⟨

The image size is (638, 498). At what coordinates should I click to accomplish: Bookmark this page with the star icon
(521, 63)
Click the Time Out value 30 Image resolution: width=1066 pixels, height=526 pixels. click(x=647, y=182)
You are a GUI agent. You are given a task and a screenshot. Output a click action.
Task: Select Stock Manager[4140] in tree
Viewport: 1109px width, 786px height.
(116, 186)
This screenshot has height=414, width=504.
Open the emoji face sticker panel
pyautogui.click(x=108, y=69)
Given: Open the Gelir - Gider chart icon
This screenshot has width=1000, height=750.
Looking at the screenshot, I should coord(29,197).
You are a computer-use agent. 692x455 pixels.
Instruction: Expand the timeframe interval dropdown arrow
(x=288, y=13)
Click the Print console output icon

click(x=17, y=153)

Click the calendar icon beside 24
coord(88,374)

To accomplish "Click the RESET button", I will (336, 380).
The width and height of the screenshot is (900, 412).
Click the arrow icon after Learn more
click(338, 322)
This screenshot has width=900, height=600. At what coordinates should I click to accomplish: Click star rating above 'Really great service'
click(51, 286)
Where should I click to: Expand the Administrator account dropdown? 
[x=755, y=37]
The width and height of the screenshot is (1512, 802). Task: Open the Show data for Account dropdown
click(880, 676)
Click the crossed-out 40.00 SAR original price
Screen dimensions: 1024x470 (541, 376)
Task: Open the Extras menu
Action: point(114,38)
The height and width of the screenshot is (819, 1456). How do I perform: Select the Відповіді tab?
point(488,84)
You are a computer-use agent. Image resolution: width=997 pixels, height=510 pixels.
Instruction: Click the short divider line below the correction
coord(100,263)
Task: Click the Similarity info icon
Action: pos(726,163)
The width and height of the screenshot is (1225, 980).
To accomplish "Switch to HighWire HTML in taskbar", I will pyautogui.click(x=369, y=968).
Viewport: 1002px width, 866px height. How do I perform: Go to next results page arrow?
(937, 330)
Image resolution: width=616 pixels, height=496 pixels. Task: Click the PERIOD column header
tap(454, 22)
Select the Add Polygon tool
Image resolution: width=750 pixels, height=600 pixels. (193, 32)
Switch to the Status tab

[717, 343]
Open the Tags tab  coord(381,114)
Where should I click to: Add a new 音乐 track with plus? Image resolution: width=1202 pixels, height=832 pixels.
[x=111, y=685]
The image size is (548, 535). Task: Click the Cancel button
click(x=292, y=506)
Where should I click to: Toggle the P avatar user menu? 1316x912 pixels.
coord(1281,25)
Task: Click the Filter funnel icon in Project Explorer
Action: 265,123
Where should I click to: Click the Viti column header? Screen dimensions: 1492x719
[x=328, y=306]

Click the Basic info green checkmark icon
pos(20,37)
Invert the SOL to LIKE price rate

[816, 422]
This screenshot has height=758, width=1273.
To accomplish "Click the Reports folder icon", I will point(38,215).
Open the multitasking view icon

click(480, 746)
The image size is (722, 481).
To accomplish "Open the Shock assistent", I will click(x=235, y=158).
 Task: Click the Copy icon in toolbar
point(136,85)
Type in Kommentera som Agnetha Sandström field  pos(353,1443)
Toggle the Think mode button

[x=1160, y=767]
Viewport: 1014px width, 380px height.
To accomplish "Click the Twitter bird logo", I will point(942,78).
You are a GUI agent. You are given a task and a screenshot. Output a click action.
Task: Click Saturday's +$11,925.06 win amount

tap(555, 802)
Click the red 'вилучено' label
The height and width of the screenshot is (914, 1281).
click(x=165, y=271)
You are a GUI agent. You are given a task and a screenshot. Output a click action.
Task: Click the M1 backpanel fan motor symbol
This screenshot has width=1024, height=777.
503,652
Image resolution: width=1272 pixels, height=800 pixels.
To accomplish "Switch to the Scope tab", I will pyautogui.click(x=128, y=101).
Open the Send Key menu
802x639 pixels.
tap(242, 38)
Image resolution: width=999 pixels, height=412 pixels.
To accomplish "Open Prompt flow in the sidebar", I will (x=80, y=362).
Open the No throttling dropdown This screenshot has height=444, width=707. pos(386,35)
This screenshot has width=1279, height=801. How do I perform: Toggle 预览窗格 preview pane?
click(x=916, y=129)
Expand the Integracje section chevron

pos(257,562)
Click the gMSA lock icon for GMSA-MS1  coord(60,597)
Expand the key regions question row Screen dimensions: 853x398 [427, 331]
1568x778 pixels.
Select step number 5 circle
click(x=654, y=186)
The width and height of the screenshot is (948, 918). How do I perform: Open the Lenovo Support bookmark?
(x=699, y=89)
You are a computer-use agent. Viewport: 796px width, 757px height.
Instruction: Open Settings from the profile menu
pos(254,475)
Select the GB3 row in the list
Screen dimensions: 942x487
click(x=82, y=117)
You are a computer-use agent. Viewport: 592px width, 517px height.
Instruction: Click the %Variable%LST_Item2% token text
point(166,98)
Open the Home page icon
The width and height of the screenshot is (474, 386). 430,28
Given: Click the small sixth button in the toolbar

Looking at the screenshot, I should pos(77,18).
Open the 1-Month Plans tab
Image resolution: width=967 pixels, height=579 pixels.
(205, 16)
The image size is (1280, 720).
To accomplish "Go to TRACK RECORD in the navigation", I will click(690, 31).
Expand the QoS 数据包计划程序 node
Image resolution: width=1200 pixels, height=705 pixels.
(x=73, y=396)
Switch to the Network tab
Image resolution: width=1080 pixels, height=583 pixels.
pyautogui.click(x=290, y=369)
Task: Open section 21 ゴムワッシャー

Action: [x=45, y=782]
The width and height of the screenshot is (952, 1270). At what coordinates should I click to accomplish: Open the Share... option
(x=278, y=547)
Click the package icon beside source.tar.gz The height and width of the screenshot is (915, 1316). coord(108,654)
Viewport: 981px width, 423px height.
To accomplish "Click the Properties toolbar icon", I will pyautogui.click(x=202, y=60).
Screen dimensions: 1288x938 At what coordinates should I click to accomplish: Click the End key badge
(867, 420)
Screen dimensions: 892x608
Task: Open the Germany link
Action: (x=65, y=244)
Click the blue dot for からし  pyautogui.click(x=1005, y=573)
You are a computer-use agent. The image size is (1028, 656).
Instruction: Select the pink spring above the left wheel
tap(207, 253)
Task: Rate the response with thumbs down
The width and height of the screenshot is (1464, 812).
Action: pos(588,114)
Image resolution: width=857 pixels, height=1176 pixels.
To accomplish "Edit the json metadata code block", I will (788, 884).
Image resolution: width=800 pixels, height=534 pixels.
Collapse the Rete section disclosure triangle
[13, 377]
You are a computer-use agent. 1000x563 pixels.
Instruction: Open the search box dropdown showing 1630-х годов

⟩

### [YOUR GOAL]
Please reproduce, exactly as they appear above, the lines from the line containing "This screenshot has width=1000, height=750." up to and including the line containing "Open the Tags".

### [SOLUTION FOR THIS PROBLEM]
This screenshot has width=1000, height=750.
Looking at the screenshot, I should coord(29,197).
You are a computer-use agent. 692x455 pixels.
Instruction: Expand the timeframe interval dropdown arrow
(x=288, y=13)
Click the Print console output icon

click(x=17, y=153)

Click the calendar icon beside 24
coord(88,374)

To accomplish "Click the RESET button", I will (336, 380).
The width and height of the screenshot is (900, 412).
Click the arrow icon after Learn more
click(338, 322)
This screenshot has width=900, height=600. At what coordinates should I click to accomplish: Click star rating above 'Really great service'
click(51, 286)
Where should I click to: Expand the Administrator account dropdown? 
[x=755, y=37]
The width and height of the screenshot is (1512, 802). Task: Open the Show data for Account dropdown
click(880, 676)
Click the crossed-out 40.00 SAR original price
Screen dimensions: 1024x470 (541, 376)
Task: Open the Extras menu
Action: point(114,38)
The height and width of the screenshot is (819, 1456). How do I perform: Select the Відповіді tab?
point(488,84)
You are a computer-use agent. Image resolution: width=997 pixels, height=510 pixels.
Instruction: Click the short divider line below the correction
coord(100,263)
Task: Click the Similarity info icon
Action: pos(726,163)
The width and height of the screenshot is (1225, 980).
To accomplish "Switch to HighWire HTML in taskbar", I will pyautogui.click(x=369, y=968).
Viewport: 1002px width, 866px height. How do I perform: Go to next results page arrow?
(937, 330)
Image resolution: width=616 pixels, height=496 pixels. Task: Click the PERIOD column header
tap(454, 22)
Select the Add Polygon tool
Image resolution: width=750 pixels, height=600 pixels. (193, 32)
Switch to the Status tab

[717, 343]
Open the Tags tab  coord(381,114)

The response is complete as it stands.